++++ Extracted data

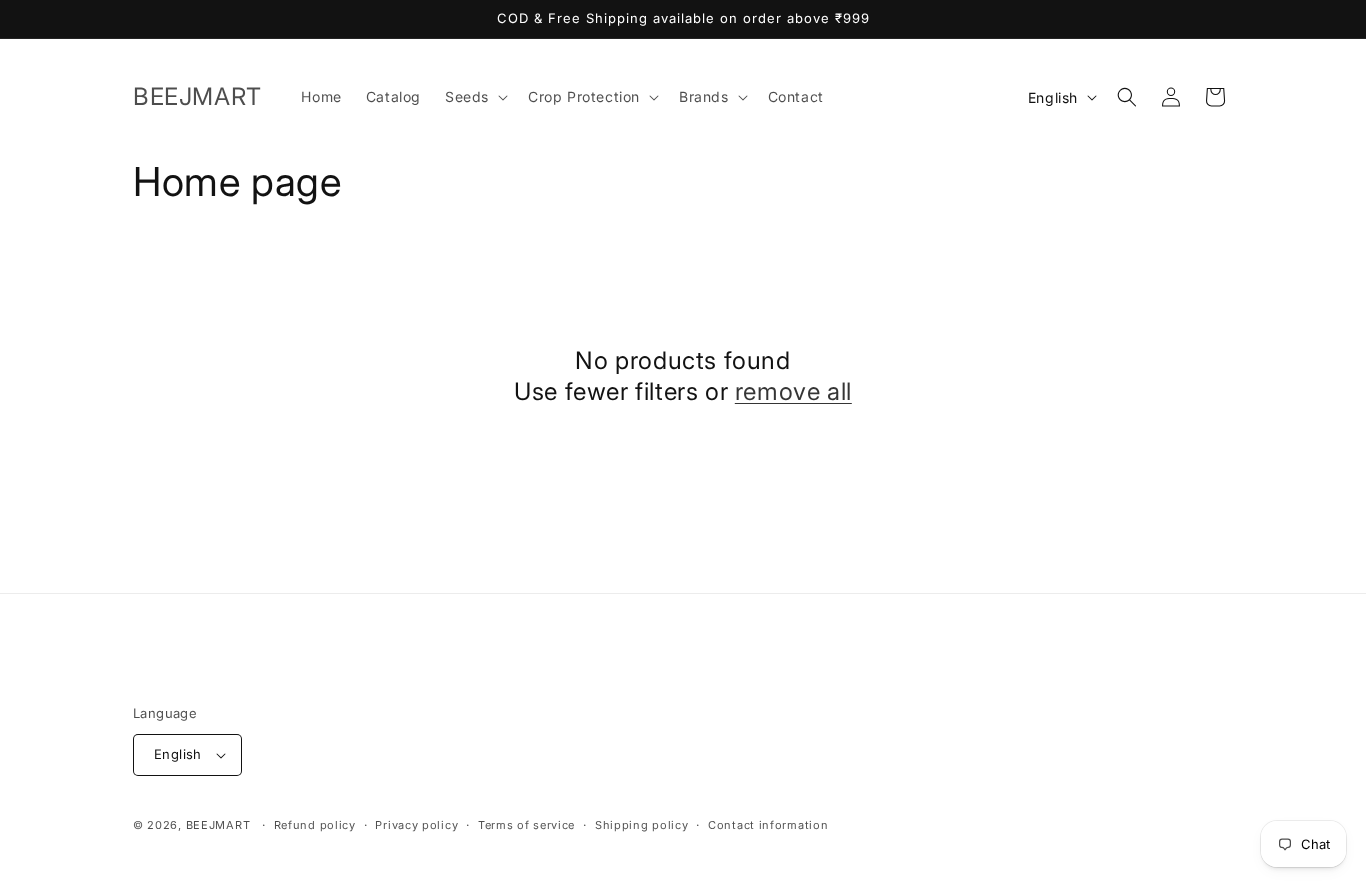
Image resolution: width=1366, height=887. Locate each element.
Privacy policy (416, 825)
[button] (474, 97)
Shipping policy (642, 825)
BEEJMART (218, 825)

++++++++

> _Exercise_
Reproduce every line of the material above, but drop the pictures.

> _Exercise result_
Image resolution: width=1366, height=887. Locate each element.
Privacy policy (416, 825)
[button] (474, 97)
Shipping policy (642, 825)
BEEJMART (218, 825)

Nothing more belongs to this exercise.